Solo hubo que lamentar una muerte, pero de carácter accidental, cuando un hombre que huía de un registro policial cayó en el canal cercano de Kensal Road y se ahogó, a pesar de que los canales londinenses tienen muy poca profundidad.
La policía -que desplegó a 7.000 agentes, muy visibles en la zona durante los dos días- requisó 62 armas blancas y un arma de fuego, pero solo se registraron dos ataques, en ambos casos apuñalamientos sin consecuencias graves.
Además, las numerosas cámaras instaladas en las calles y estaciones de metro permitieron interceptar a 43 individuos que constan en el registro de delincuentes sexuales, de los que seis fueron detenidos por infringir la libertad condicional.

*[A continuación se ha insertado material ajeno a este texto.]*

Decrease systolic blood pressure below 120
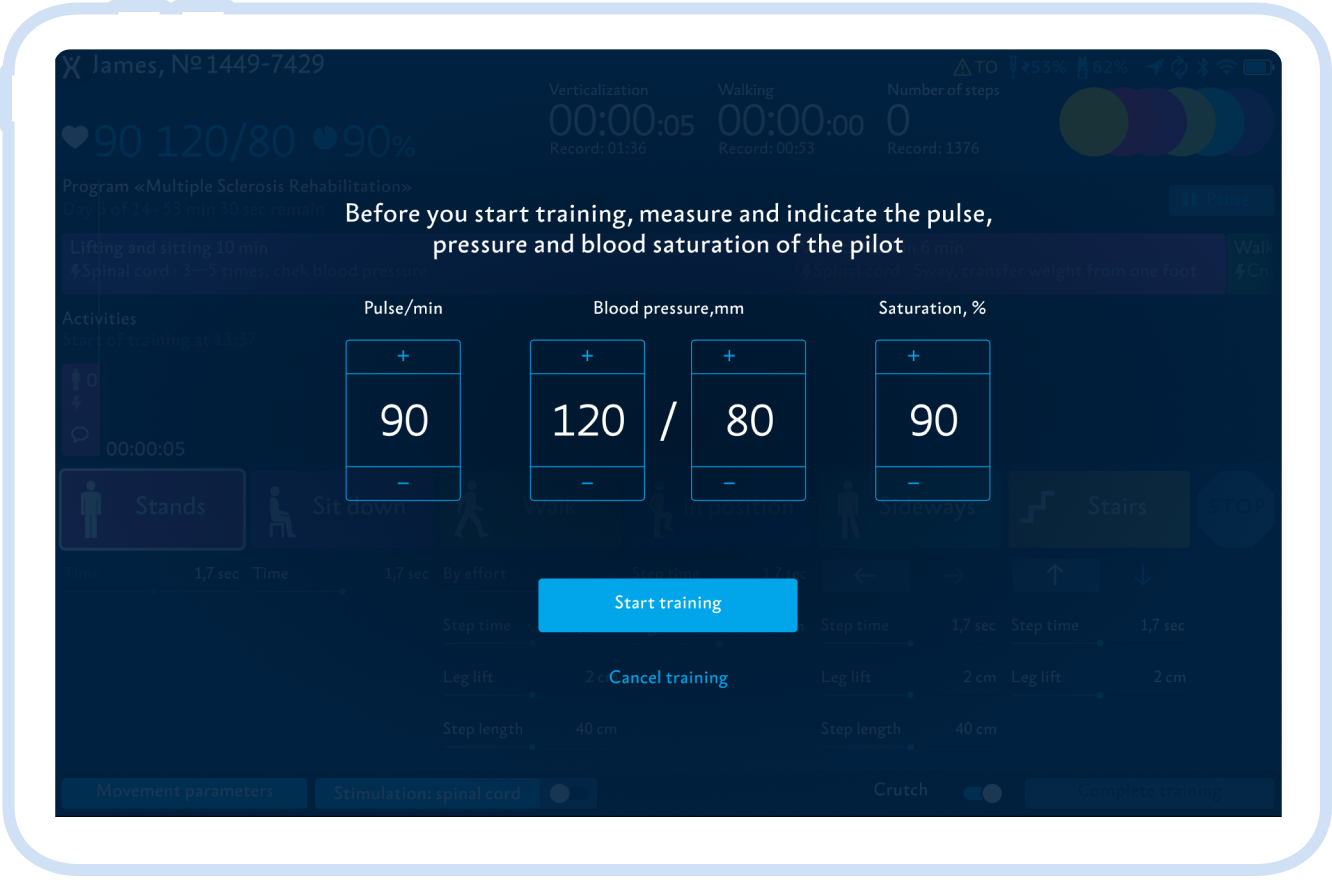Viewport: 1332px width, 883px height. click(x=587, y=483)
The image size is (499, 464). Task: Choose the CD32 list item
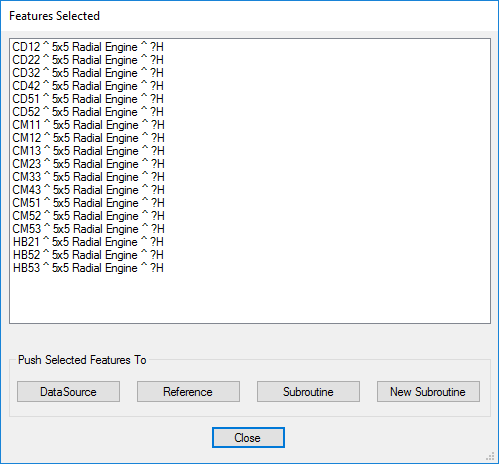pos(88,73)
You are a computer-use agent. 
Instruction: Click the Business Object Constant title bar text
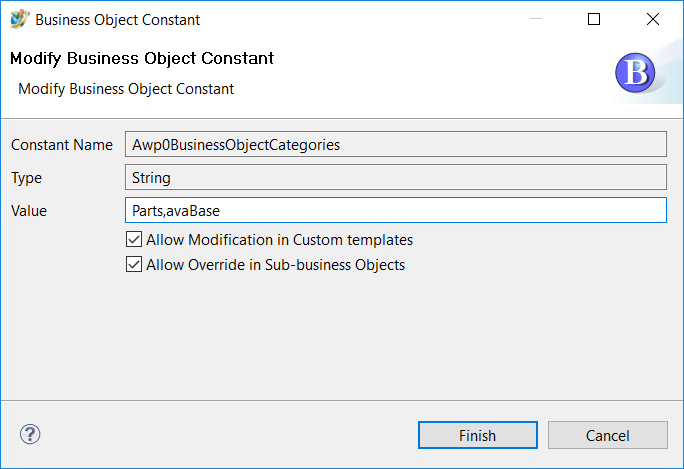click(x=118, y=20)
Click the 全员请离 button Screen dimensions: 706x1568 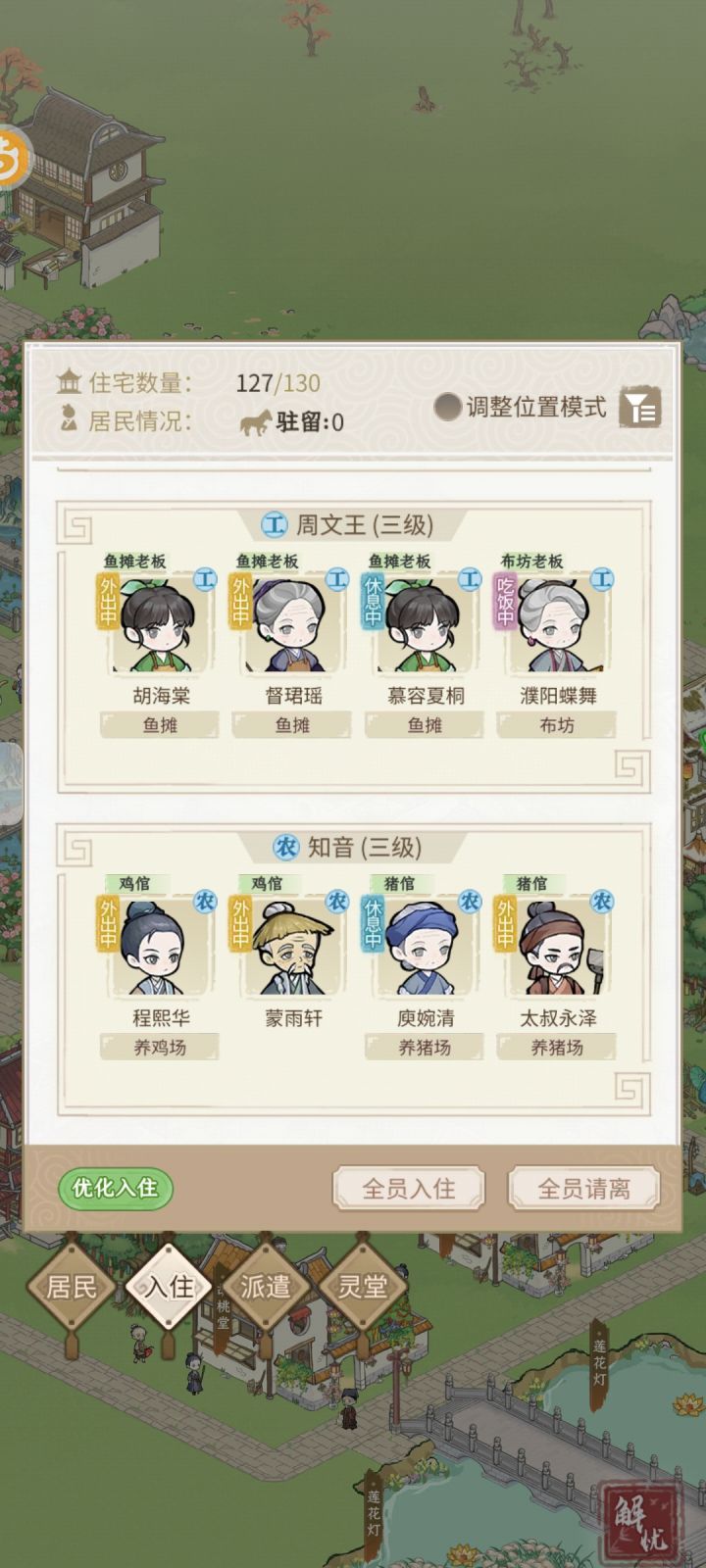click(583, 1189)
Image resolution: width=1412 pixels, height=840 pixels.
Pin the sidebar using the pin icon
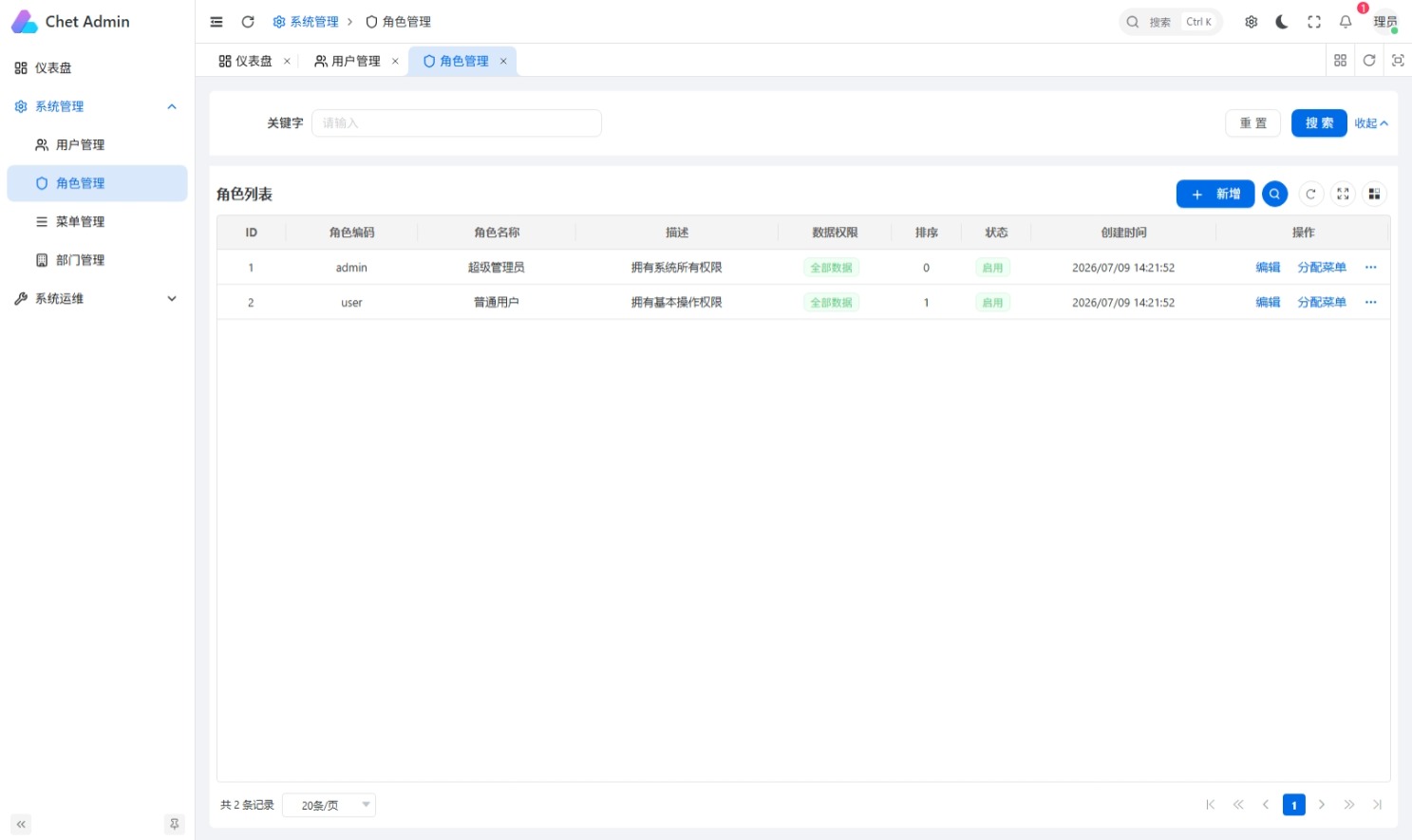coord(174,824)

Se calcula que el carnaval de Notting Hill -nacido como una reivindicación de la cultura caribeña, y particularmente jamaicana- ha atraído este año a cerca de dos millones de visitantes, lo que lo convierte en una de las fiestas callejeras más populares de Europa y del mundo.
Las cifras demuestran que la seguridad ha mejorado con respecto a los últimos años, sobre todo desde 2024, cuando hubo un asesinato y ocho apuñalamientos durante los dos días de carnaval.